● **Texto fornecido**

▼▼▼

Fachada de escritório da Odebrecht no Rio de Janeiro, em 2017
Foto: Mario Tama / Getty Images
Pela primeira vez no escândalo da Lava Jato, um arquivo detalhado extraído do Drousys, sistema que a Odebrecht usava para distribuir propinas, tornou-se público de maneira a permitir analisar a distribuição de valores por uma rede intrincada de contas em várias partes do mundo.
Trata-se de um registro de transferências durante cinco anos da conta 4010228962, do banco Credicorp no Panamá, uma das 11 instituições financeiras já apontadas por delatores como parte da rede bancária usada para encobrir remessas de recursos ilegais.
Referências sobre a conta já tinham aparecido em processos judiciais envolvendo subornos em outras partes do mundo. O acesso aos detalhes de seus repasses, no entanto, é inédito.
Os documentos desta reportagem são parte da investigação “Bribery Division” (Divisão de Propinas), conduzida pelo ICIJ (Consórcio Internacional de Jornalistas Investigativos).
No Brasil, participaram da apuração a revista ÉPOCA e o “Poder360”. O ICIJ é uma organização sem fins lucrativos, com sede em Washington, capital dos EUA, e que promove trabalhos colaborativos de apuração entre profissionais de mídia de todo o mundo.
As novas descobertas foram possíveis porque o ICIJ teve acesso a um lote de documentos obtido pelo jornal digital La Posta, do Equador. Os registros foram compartilhados pelo ICIJ com 17 parceiros em países do continente americano.

▲▲▲

● **Dados extraídos**
▼▼▼

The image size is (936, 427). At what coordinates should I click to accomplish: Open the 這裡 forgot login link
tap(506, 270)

▲▲▲
▼▼▼

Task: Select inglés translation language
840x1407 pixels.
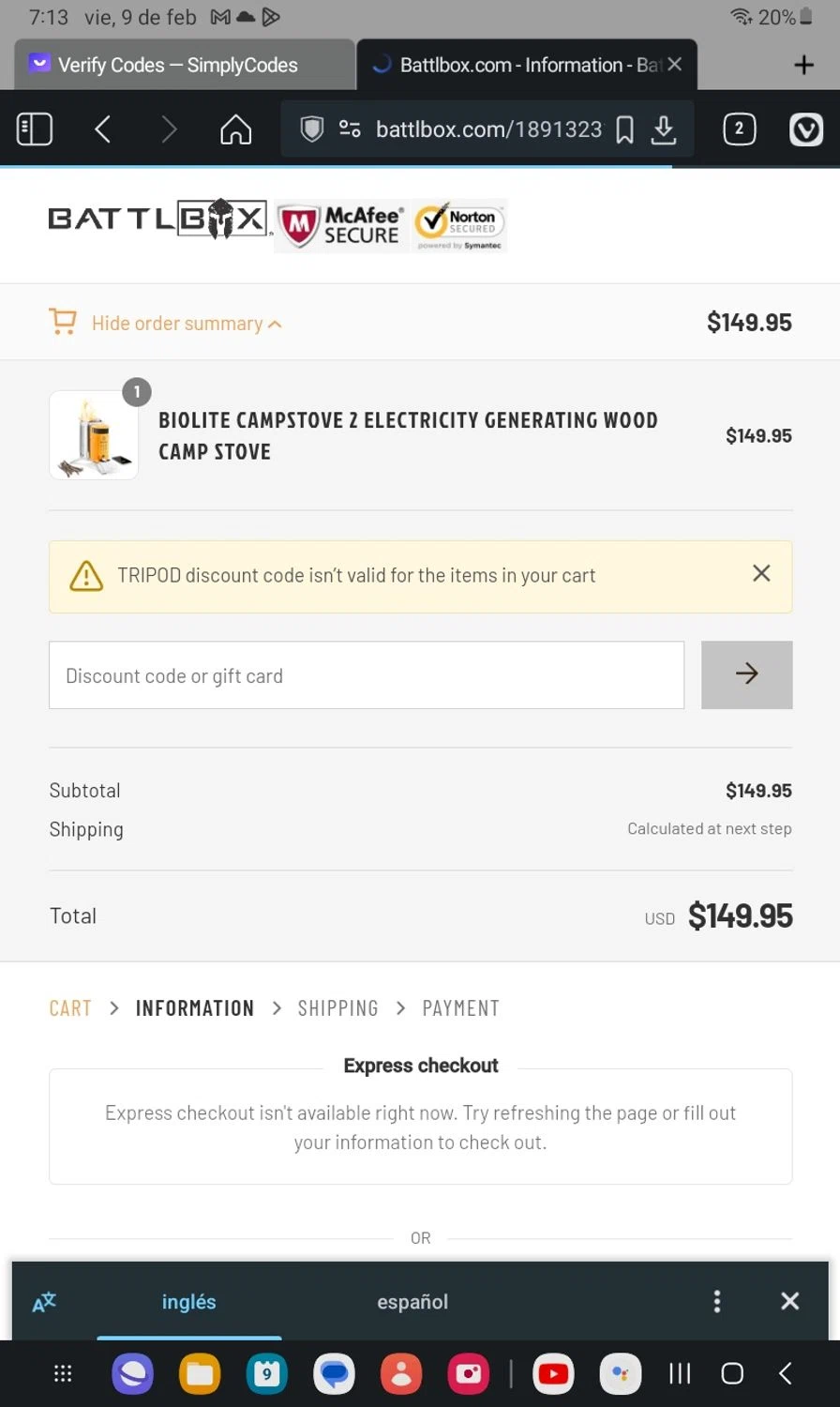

▲▲▲

● **O que fazer**
Prossiga com o texto fornecido, sobre o arquivo de propinas da Odebrecht, a partir do ponto em que ele termina. As entradas não têm relação com o texto fornecido.

● **Resultado**
Sede da Odebrecht em São Paulo
Foto: Nacho Doce / REUTERS
Os mesmos arquivos foram obtidos de maneira independente pelo equatoriano Mil Hojas , que também se juntou ao projeto. Mais de 50 jornalistas trabalharam de maneira minuciosa para entender o conteúdo dos cerca de 13.000 documentos por 4 meses.
159 CONTAS EM 33 PAÍSES
A lista de transferências nos documentos analisados mostra a capilaridade e a complexidade das movimentações financeiras. Há registros de 446 depósitos e recebimentos vinculados a 159 contas diferentes em 89 bancos, localizados em pelo menos 33 países.
As transferências estavam no sistema usado pelo Setor de Operações Estruturadas da Odebrecht, que ficou conhecido como “departamento de propinas” após a deflagração da Operação Xepa, a 26ª fase da Lava Jato, em 2016.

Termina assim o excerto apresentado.